---------- Passage for review
Building (and Moving) Barriers
A four-person DASA Facilities team built and installed over 100 stationary plexiglass barriers and around 55 portable ones around campus this summer.
When James Carpenter, carpentry supervisor for DASA Facilities, was tasked with building and installing plexiglass barriers around campus, he envisioned stationary shields around office desks and podiums in classrooms. However, his team’s first order came from an unlikely source.
“Our first order, and one of the biggest ones, ended up being for the music department because they had band camp starting before anybody else came back,” Carpenter said. “They needed quite a different setup than what we were originally thinking. They wanted some portable barriers, and they had a piano that had to sit side by side with another piano with a barrier in between. They just had some different challenges than we anticipated, but we figured it out.”
While “figuring it out” and being flexible has been a central theme for many members of the Wolfpack community over the last several months of the COVID-19 pandemic, it’s been more of a mantra for Carpenter and his four-person DASA Facilities team. Upon being directed to build plexiglass for a variety of spaces within the Division of Academic and Student Affairs in May, Carpenter started ordering materials. He bought a surplus of plexiglass, fearing a shortage of materials due to high demand. At the suggestion of one of his employees, Dale Lefler, he also ordered a healthy supply of plywood that could be cut and sized for the bases of the plexiglass barriers. The plywood also ended up being about a third of the cost of the premade bases being sold with the plexiglass.
“We didn’t know what the year was going to look like, so we were trying to save where we could,” Carpenter said. “We wanted to put out a good product that was affordable, but would last for however long it’s needed.”
After gathering materials, Carpenter and his team went right to work building 100-plus stationary plexiglass barriers and about 55 portable ones. Lefler and Ray Corbett were the primary builders, and in the interest of physical distancing in the DASA Facilities workshop, they alternated work spaces with one working in the shop and one in the breezeway outside. The fourth team member, Vladimir Wall, welded metal wheels onto the portable barriers and developed a specially designed barrier for the front desk in the TRIO offices.
“From May 18 until move-in, they were cutting plexiglass and building barriers,” Carpenter said. “They all volunteered to work extra shifts and come in on the weekends, and at one point they made 15 in six hours or so. Their willingness and ability to get it done was just amazing to me.”
After making the plexiglass barriers and after the Paint Shop put on the finishing touches with black paint, the DASA facilities team installed them all over campus. Some of the most notable places included the music department, the Gregg Museum, TRIO offices, the Crafts Center and woodworking studio, Naval and Air Force ROTC classrooms, 12 residence halls, and Talley Student Union.
The project came down to the wire, and during new student move-in Carpenter and his crew were called upon to relocate the barriers from other DASA departments for University Housing staff to use as they greeted new students — before moving them all back again for the start of classes on August 10. The whole team was also heavily involved in move-in at Lee and Sullivan Halls, managing the elevator capacity and ensuring the landings didn’t get overcrowded. They used radios and developed color-coded ceiling tiles to communicate between floors.
--------------------
---------- Dataset content
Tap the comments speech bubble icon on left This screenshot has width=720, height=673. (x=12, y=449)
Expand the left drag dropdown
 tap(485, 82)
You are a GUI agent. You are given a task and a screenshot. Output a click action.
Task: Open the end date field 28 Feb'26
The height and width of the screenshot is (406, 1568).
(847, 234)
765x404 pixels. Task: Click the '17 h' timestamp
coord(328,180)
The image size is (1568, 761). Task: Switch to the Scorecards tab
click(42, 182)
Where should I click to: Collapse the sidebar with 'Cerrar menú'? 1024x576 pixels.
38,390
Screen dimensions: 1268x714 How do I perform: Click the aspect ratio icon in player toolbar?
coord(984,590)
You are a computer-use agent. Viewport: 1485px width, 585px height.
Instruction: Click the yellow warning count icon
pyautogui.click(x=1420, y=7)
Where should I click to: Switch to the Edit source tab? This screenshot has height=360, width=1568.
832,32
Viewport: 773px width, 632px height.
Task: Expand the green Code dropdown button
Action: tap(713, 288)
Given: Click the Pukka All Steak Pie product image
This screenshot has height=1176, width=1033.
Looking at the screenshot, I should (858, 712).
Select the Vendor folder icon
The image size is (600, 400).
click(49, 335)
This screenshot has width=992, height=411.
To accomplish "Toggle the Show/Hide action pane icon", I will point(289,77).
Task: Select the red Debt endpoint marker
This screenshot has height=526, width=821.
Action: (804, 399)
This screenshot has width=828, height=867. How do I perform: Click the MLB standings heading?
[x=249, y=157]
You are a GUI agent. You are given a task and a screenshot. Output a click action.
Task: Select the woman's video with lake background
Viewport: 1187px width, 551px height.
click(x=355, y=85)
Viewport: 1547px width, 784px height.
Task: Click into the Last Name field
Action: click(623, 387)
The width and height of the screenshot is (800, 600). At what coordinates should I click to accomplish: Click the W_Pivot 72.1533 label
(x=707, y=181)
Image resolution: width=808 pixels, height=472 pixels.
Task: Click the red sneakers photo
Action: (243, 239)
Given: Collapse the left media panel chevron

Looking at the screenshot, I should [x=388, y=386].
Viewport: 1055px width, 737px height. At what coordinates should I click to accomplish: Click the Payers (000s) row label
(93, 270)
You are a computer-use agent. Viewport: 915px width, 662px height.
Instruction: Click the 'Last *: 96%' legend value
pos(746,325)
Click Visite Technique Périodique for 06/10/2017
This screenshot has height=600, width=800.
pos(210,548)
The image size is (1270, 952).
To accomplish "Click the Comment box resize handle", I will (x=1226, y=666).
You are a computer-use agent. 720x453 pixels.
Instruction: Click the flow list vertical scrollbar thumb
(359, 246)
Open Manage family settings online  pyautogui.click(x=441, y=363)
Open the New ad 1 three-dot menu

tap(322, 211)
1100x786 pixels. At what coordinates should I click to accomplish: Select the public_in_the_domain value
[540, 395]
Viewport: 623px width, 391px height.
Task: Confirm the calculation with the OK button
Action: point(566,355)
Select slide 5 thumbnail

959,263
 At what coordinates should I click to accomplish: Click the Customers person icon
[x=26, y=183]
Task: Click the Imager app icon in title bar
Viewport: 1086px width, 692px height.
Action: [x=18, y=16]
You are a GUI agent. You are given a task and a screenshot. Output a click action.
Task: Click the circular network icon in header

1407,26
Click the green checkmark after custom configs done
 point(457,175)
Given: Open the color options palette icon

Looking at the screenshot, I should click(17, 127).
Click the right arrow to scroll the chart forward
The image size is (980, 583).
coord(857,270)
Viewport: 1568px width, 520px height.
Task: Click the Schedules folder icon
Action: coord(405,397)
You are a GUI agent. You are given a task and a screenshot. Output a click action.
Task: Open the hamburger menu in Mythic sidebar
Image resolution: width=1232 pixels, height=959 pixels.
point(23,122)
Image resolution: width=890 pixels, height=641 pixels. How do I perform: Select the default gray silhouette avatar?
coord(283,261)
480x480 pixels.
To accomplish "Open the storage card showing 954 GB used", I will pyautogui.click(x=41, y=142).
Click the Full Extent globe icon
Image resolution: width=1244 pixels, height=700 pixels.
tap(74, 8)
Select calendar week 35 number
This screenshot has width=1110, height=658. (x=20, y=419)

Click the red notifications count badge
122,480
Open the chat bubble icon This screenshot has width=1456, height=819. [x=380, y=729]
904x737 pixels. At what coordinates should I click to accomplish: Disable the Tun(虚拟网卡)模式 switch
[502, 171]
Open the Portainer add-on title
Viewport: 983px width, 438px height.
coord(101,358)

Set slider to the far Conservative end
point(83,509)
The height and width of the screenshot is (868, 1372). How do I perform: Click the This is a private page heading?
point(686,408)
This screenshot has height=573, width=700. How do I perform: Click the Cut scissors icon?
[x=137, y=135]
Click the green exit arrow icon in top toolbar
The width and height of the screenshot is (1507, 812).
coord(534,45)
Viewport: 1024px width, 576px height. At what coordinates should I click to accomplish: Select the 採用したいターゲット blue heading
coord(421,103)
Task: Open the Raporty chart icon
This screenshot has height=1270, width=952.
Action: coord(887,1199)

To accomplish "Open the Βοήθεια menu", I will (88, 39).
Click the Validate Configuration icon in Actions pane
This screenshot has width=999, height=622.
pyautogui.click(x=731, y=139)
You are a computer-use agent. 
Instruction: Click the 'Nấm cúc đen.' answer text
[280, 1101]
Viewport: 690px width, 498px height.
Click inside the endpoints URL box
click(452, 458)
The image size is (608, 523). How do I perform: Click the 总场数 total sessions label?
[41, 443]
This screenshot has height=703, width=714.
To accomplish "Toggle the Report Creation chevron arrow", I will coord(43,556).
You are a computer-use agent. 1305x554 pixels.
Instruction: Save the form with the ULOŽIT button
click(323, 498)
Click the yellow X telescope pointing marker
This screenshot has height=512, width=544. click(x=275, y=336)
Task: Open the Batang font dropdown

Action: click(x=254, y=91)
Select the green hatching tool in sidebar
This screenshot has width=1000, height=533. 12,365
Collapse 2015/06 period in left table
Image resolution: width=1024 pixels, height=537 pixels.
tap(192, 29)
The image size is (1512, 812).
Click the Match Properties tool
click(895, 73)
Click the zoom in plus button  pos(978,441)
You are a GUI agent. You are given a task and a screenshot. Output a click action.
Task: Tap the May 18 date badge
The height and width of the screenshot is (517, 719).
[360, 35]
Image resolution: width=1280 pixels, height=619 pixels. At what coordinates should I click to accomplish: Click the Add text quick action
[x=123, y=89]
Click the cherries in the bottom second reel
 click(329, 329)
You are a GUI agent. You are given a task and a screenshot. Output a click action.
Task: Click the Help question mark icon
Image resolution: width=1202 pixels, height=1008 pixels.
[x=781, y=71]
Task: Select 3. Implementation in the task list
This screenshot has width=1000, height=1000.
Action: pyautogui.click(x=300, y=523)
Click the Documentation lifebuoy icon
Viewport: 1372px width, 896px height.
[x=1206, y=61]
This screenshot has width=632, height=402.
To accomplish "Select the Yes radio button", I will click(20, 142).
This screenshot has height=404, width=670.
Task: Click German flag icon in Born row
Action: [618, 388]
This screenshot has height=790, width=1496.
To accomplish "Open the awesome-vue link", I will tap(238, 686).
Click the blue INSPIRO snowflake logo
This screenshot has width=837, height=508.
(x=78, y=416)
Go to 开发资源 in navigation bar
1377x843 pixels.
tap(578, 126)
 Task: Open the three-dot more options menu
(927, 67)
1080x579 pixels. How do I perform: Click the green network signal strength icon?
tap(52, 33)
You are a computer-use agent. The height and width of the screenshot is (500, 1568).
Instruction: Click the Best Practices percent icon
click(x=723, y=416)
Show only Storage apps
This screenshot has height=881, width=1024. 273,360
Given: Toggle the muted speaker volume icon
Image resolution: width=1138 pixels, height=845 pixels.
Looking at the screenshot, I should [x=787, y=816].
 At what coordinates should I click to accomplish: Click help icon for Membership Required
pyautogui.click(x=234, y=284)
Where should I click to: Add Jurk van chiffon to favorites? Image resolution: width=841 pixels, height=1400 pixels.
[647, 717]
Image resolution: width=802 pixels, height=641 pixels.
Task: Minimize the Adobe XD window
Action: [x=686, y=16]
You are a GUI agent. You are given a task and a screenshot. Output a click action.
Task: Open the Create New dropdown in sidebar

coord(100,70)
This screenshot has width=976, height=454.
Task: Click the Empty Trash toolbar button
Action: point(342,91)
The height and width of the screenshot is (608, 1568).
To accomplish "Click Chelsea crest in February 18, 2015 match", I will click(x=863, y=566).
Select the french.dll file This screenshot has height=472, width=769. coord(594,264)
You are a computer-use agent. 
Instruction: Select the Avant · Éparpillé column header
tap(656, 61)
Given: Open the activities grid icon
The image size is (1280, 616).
--------------------
Work to complete >> Retype the stretch of the plexiglass barrier article from "Building (and Moving)" through "campus this summer.".

Answer space >>
Building (and Moving) Barriers
A four-person DASA Facilities team built and installed over 100 stationary plexiglass barriers and around 55 portable ones around campus this summer.